As I'm new to pistols, I haven't tried various options for higher-power self-defense rounds, so I can't recommend anything in that arena. About all I can add is that one of my CCW instructors said to not bother with Glaser Blue Safety Slugs. Her opinion was that the Safety Slugs are expensive "Edsel technology" and there are better choices for home/self-defense.

Enjoy your new 19. It's a really great gun and very versatile.


----------



## Freedom1911

Would recommend either Winchester Ranger T Series (SXT, Black Talon)
It is said that it is only sold to LEO but it is sold to the general public, you just have to find it at a store or on line, and that is the hardest part, because most places that carry it are sold out. And there is little info on it that I can find. I have 10 rounds and am looking for more, but....... as I said, hard to find.

or Corbon DPX 9mm
Product Details & Specifications
CORBON/GLASER(DAKOTA AMMO DPX Deep Penetrating X Bullet Ammunition

Corbon 9MM +P 115 Grain Deep Penetrating X Bullet/20 Box

Deep penetrating, lead free big game (used by most who buy it for SD), all copper bullet with high ballistic coefficient. Weight retention is close to 100%, giving a deep and clean wound channel.

Deep Penetrating X Bullet
CORBON products have earned a distinctive reputation in the industry with our high energy JHP ammunition. Consistent with this standing new DPX line with its deeper penetration to makes it the optimum load for Law Enforcement, civilian use.
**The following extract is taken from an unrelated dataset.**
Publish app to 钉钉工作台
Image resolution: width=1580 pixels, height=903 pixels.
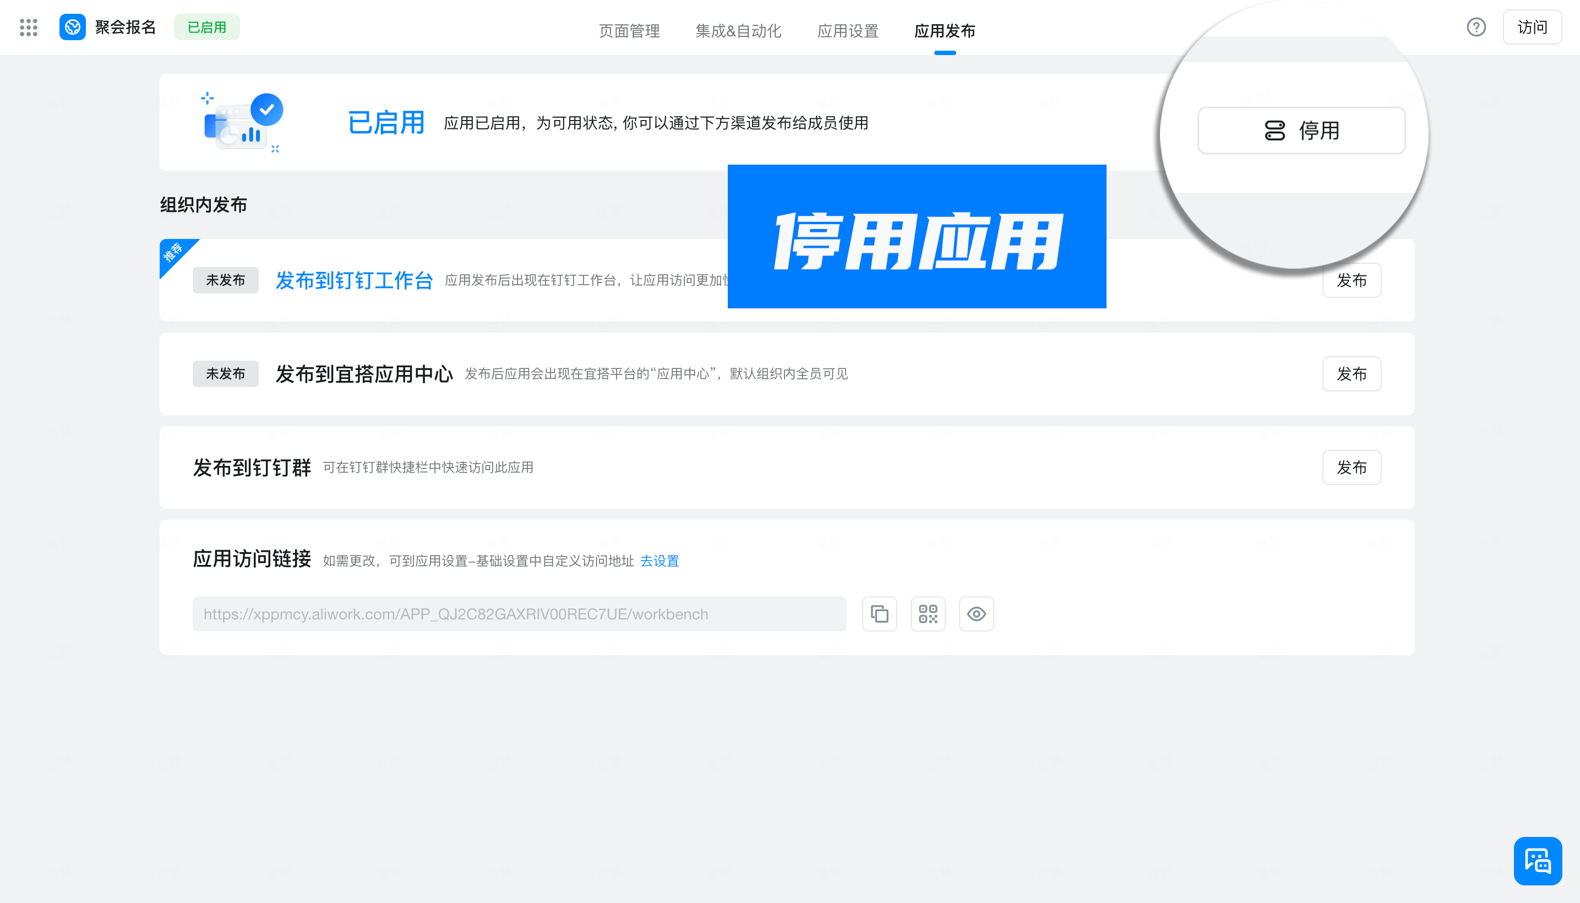pos(1351,280)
Barnes X Bullet retains 100% of its weight, even after shot through barriers such as clothing and steel. The permanent crush cavity is considerably larger than a typical JHP due to deeper penetration.

SPECIFICATIONS:
Mfg Item Num: DPX09115
Category: AMMO CENTERFIRE
Caliber :9 MM +P
Bullet Type :Barnes DPX
Bullet Weight :115 GR
Muzzle Energy :399 ft lbs
Muzzle Velocity :1250 fps


----------



## packinaglock

In my G19 and G26 I have Winchester Ranger T's 124g +p


----------



## VietVet68

*My opinion*

My answer is: whatever is available on the day I need it at the cheapest price.


----------



## rccola712

I've yet to find something my G19 wouldn't eat. I did have some Brown Bear that I didn't like, but that's because the casings were lacquered and it left my hands greenish. 

I'm still trying to decide on what to carry for defense. It's looking like there isn't a huge difference between brands, I'd just like to decide between 124 and 147 grain.


----------



## VietVet68

rccola712 said:


> I've yet to find something my G19 wouldn't eat. I did have some Brown Bear that I didn't like, but that's because the casings were lacquered and it left my hands greenish.
> 
> I'm still trying to decide on what to carry for defense. It's looking like there isn't a huge difference between brands, I'd just like to decide between 124 and 147 grain.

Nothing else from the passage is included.